What is being asked ::
Rewrite the stretch of the listing from the line containing "Task: Switch to the ランキング tab" through the line containing "Action: pos(437,152)" as a JSON list of strings, one string per line, with blank lines and pictures left out.

Records ::

====

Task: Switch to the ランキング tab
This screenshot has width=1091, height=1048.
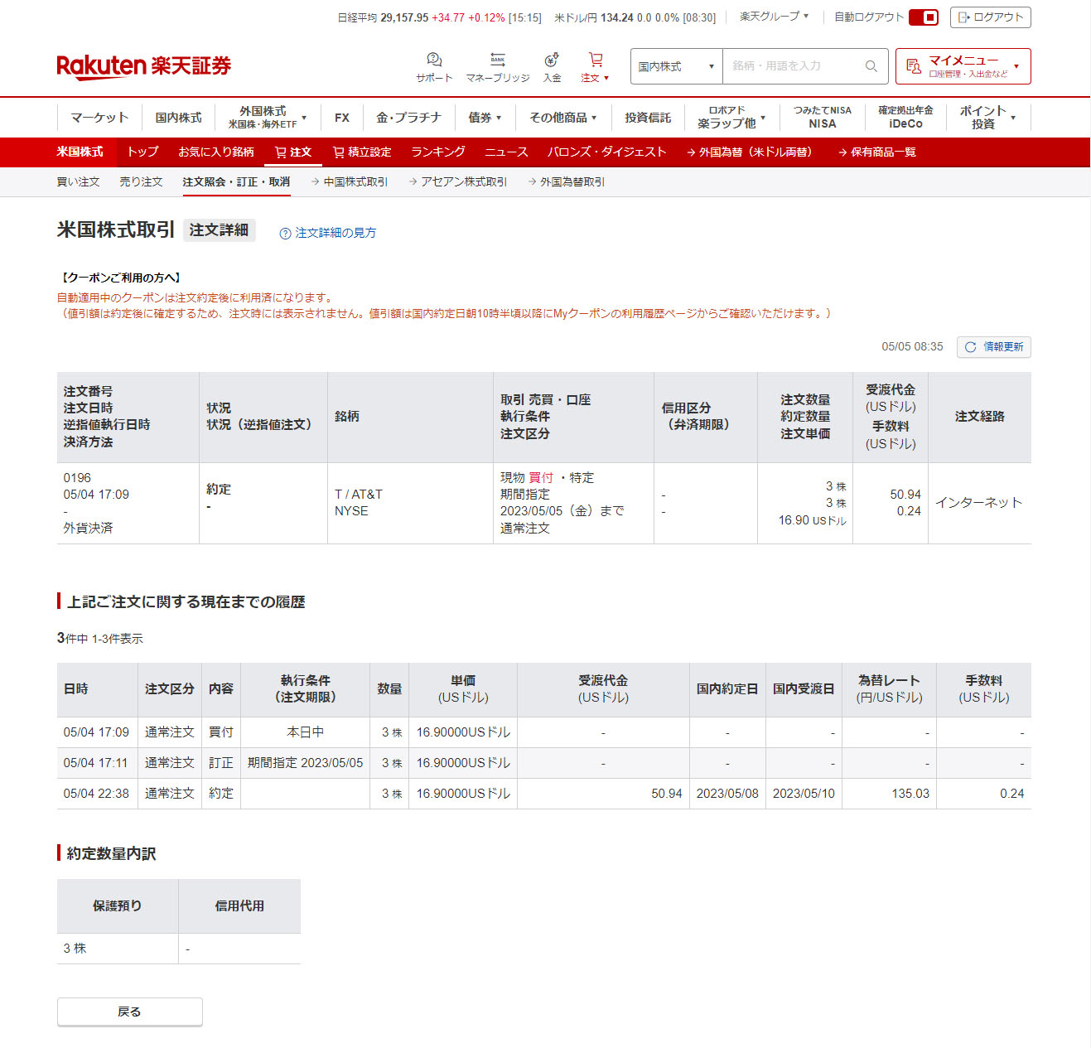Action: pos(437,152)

====

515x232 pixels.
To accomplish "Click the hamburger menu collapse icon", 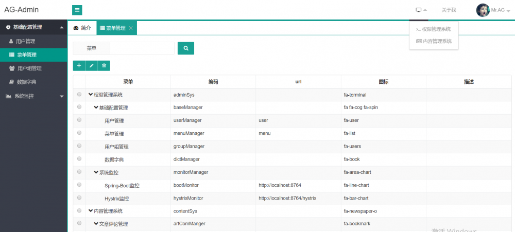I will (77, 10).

====

Result of the task ::
[
  "Task: Switch to the ランキング tab",
  "This screenshot has width=1091, height=1048.",
  "Action: pos(437,152)"
]